• [TASK REQUIREMENTS]
Throughout the records below, find each line holding "Liliana" and copy it.

• [Entries taken from a collection]

<<<<

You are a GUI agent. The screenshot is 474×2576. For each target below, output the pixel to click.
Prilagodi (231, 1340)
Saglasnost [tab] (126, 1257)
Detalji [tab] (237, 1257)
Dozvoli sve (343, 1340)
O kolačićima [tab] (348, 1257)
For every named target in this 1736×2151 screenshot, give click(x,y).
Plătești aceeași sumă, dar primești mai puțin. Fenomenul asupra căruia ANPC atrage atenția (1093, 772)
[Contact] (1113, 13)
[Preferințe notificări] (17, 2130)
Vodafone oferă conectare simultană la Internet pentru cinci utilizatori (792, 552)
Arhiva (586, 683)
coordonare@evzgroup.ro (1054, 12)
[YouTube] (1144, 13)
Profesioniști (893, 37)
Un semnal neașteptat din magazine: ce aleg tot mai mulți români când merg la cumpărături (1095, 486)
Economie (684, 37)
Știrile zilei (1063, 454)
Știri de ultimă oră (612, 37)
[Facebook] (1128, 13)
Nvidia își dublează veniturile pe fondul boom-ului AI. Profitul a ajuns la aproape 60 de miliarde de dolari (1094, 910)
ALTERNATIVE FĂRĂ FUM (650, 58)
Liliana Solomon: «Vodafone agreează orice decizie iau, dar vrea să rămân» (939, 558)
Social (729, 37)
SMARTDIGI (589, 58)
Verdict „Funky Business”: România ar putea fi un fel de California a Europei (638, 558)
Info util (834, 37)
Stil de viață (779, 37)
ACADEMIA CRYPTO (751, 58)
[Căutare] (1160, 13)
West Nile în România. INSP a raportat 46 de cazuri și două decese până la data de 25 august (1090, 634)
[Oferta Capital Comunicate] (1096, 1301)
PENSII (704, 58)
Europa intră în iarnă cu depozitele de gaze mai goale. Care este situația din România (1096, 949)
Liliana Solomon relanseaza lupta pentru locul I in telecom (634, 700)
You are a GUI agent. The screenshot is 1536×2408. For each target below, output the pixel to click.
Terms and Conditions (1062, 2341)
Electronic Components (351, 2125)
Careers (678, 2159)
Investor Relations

>>>>

• [EXERCISE OUTPUT]
Liliana Solomon: «Vodafone agreează orice decizie iau, dar vrea să rămân» (939, 558)
Liliana Solomon relanseaza lupta pentru locul I in telecom (634, 700)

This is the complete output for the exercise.